» The task:
Please reproduce the entries below exactly, omitting any images they contain.

[Pixel coordinate grounding data]

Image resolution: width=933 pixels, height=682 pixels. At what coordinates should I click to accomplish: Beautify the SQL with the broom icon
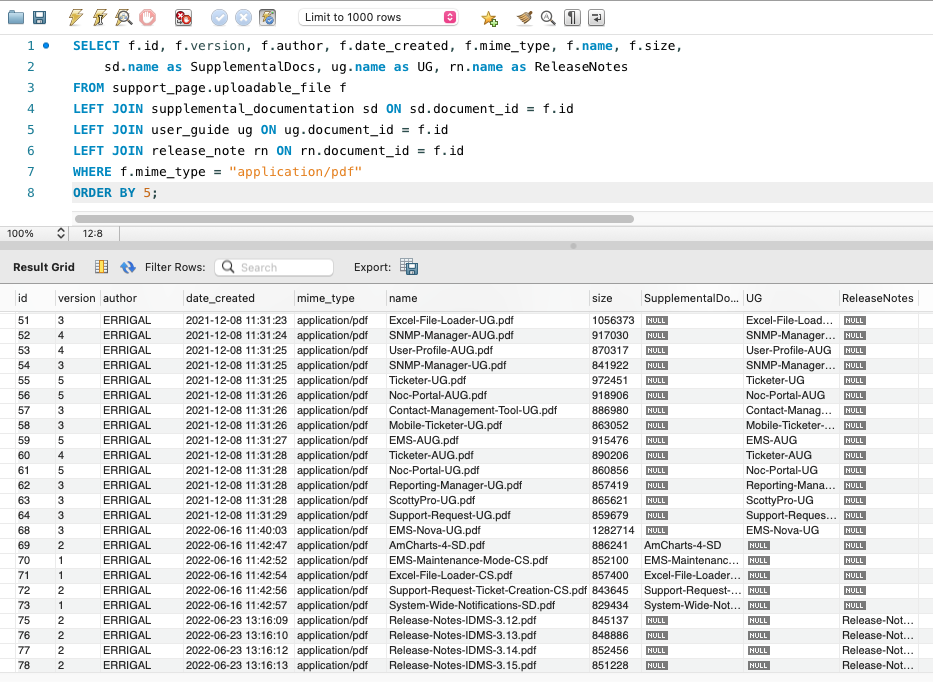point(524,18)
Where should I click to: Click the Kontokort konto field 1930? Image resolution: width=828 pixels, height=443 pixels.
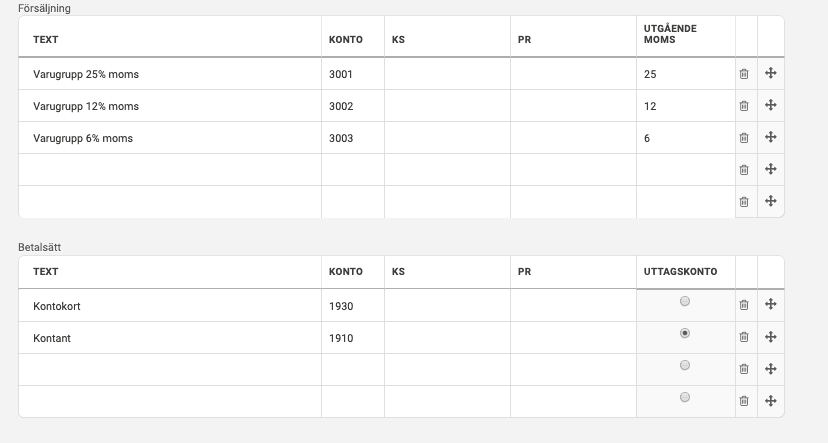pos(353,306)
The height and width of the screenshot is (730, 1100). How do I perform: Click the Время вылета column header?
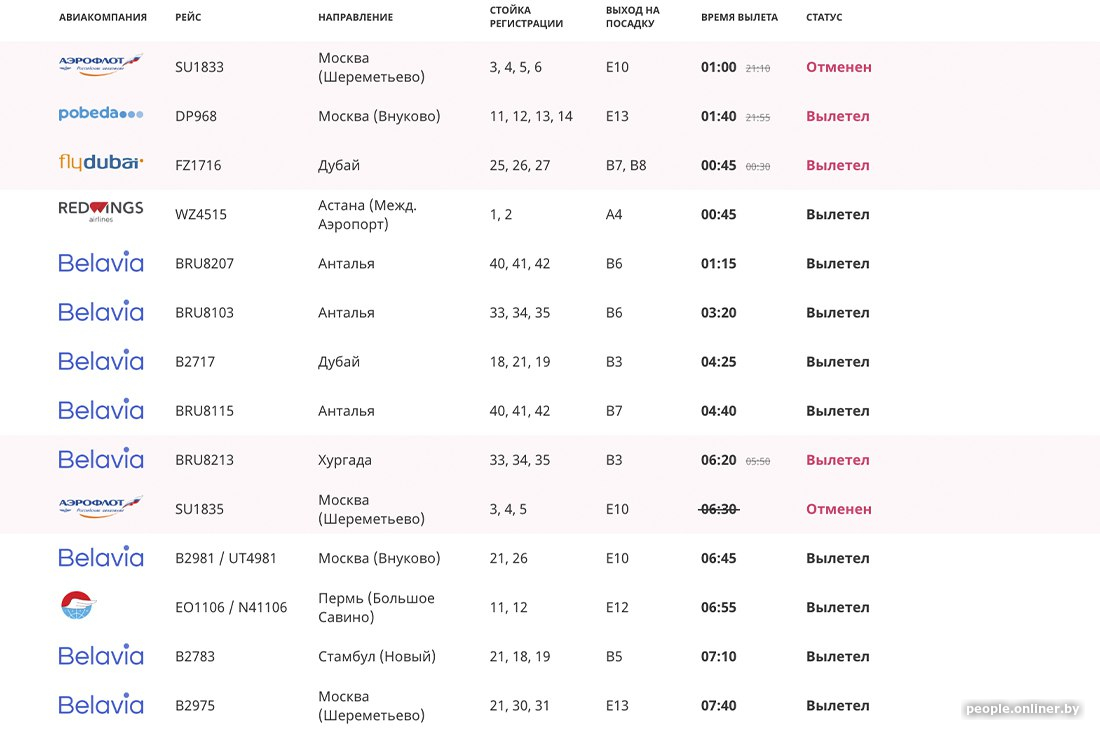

» Result:
Image resolution: width=933 pixels, height=682 pixels. At what coordinates should I click to accomplish: Beautify the SQL with the broom icon
point(524,18)
Where should I click to: Click the Kontokort konto field 1930? Image resolution: width=828 pixels, height=443 pixels.
pos(353,306)
The height and width of the screenshot is (730, 1100). How do I perform: Click the Время вылета column header?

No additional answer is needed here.